Dana‑Farber Researchers Develop AI Assistant to Help Oncologists Navigate Precision Cancer Treatments
Researchers at Dana‑Farber Cancer Institute have created an AI-based oncologist’s assistant designed to help clinicians identify approved precision oncology therapies for individual patients. The tool, built using a retrieval-augmented large-language model (RAG‑LLM) combined with the Molecular Oncology Almanac (MOAlmanac), achieved up to 95% accuracy on synthetic queries and 93% on real-world queries submitted by practicing oncologists. The model is currently available online as a research tool and the team hopes it will eventually support faster and evidence-based treatment decisions in clinical settings.
The Challenge of Precision Oncology
Precision oncology now offers more than 100 therapies that target specific cancer-driving mutations. Keeping up with approvals for these therapies is difficult because new drugs emerge rapidly, and regulatory approvals vary by region. Clinicians report that tracking all the latest FDA decisions and guidelines requires significant time and effort. Without a streamlined method, oncologists face the risk of missing treatment options for patients who could benefit from targeted therapies.
Combining AI with Curated Knowledge
The Dana‑Farber team led by Helena Jun, PhD, and Eliezer Van Allen, MD, developed an AI assistant to bridge this gap. They combined a generative LLM similar to those used in ChatGPT with MOAlmanac, a database that links molecular alterations to potential therapies. This approach, known as retrieval-augmented generation (RAG), allows the AI to retrieve the most relevant, up-to-date information before generating a recommendation.
Jun explained that their goal was to create a model that can provide actionable guidance without producing unsupported, outdated or speculative suggestions. To achieve this, the researchers trained the model to understand precision oncology terminology and clinical decision-making. They experimented with different prompting strategies, retrieval settings, and model configurations to ensure that recommendations were grounded in evidence. By combining the AI model with MOAlmanac, the team reduced errors and improved the relevance of outputs compared with using an LLM alone.

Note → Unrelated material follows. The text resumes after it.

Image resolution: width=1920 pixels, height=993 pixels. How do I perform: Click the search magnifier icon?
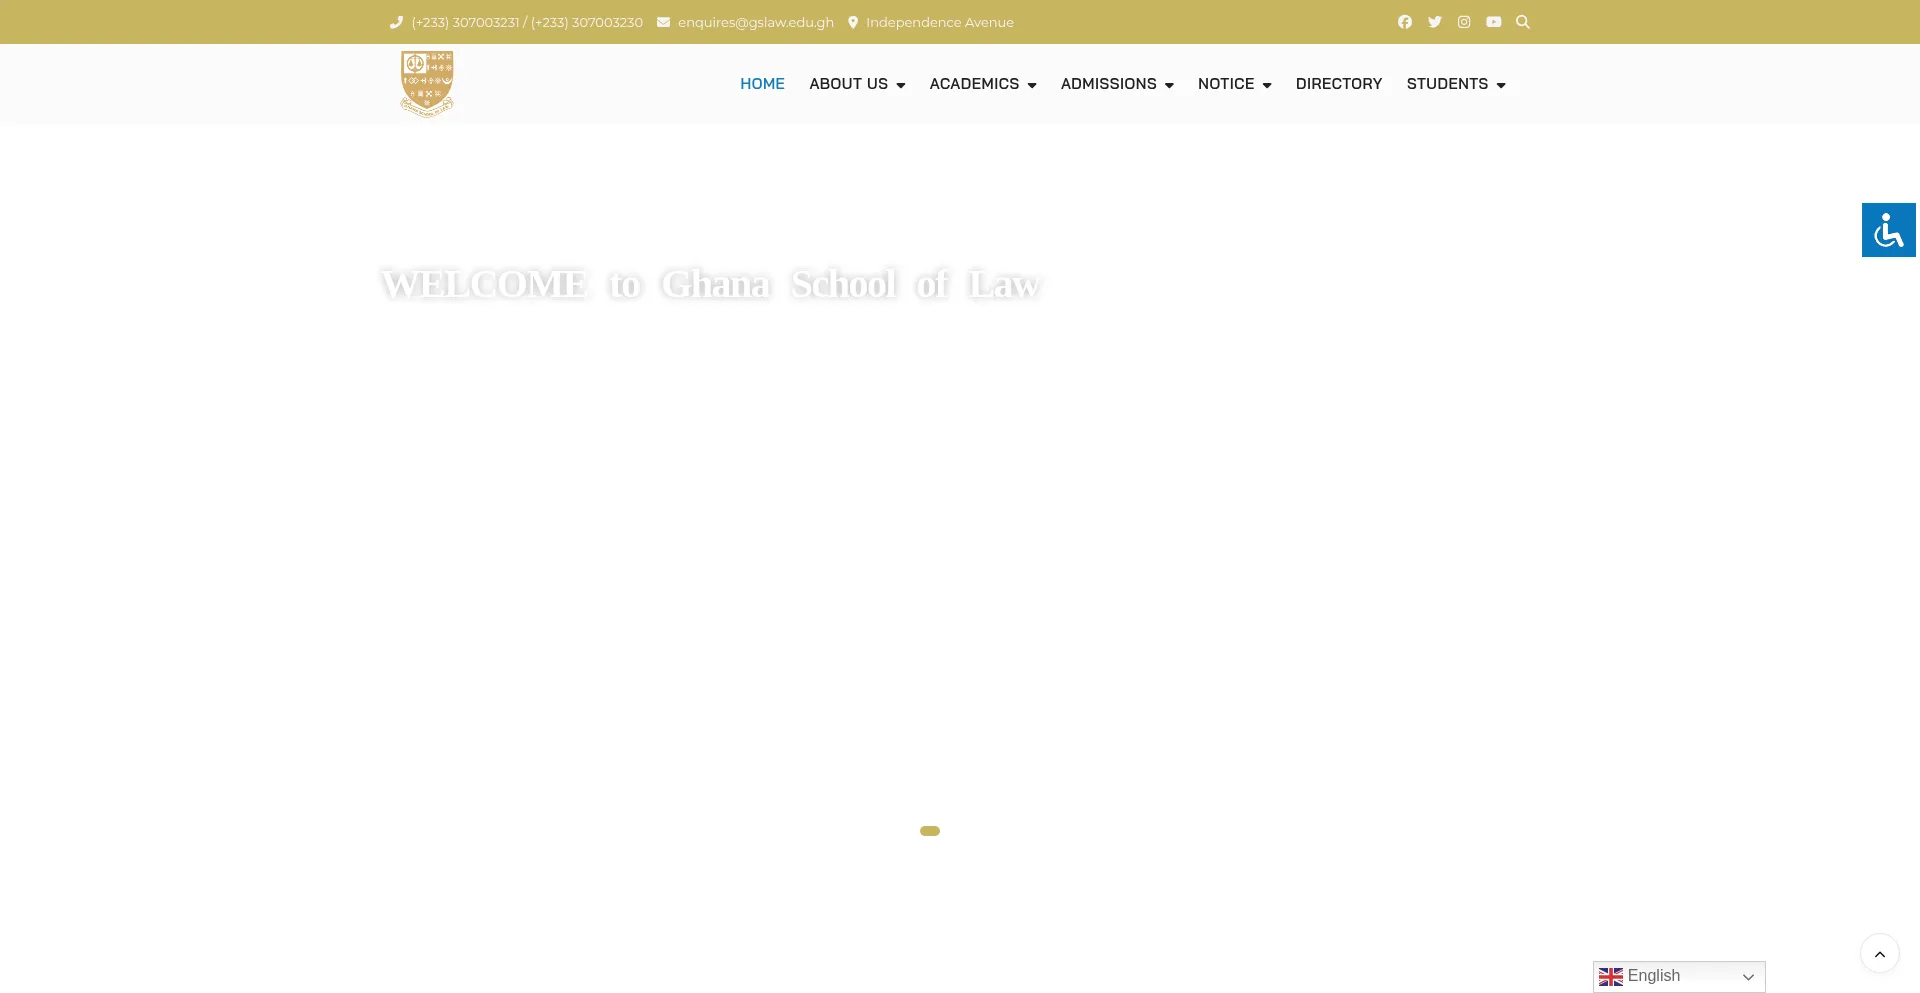click(1523, 22)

According to the study published in Cancer Cell on January 15, 2026, the RAG‑LLM was tested using both synthetic queries and real-world queries from practicing oncologists. The model achieved 95% accuracy on synthetic test sets and 93% accuracy on real clinician queries, outperforming an LLM-only approach. The high level of accuracy shows that augmenting a general-purpose AI model with domain-specific knowledge significantly improves reliability in a clinical context.
Limitations, Safety Measures and Regulatory Considerations
Despite its strong performance, the model may still produce incorrect outputs, especially when no approved therapy exists for a specific biomarker. To prevent speculation, the team set parameters to limit creativity and ensure the model reports the absence of approved treatments rather than inventing alternatives. This approach helps maintain safety and reliability when providing guidance to clinicians.
The assistant allows users to select a region, such as the United States or the European Union, reflecting differences in regulatory approvals. This feature ensures that recommendations align with the region’s approved therapies. It also provides transparency for clinicians working in multinational or multi-site healthcare settings.
Implications for Oncology Practice
Dana‑Farber researchers emphasize that the AI assistant currently functions as a research tool rather than a standalone clinical decision system, while additional validation is required before incorporating it into routine oncology workflows.
The team plans to expand testing, gather feedback from more oncologists, and design clinical trials to measure whether using the AI assistant improves treatment decisions and patient outcomes. They are also exploring ways to combine this retrieval-augmented model with other AI techniques to enhance performance further.
Once integrated into clinical workflows, RAG‑LLM tools could reduce the cognitive burden on oncologists and help standardize access to the latest precision medicine data. Hospitals and vendors should consider incorporating curated knowledge bases, monitoring pipelines, and governance processes to maintain accuracy, safety, and regulatory compliance.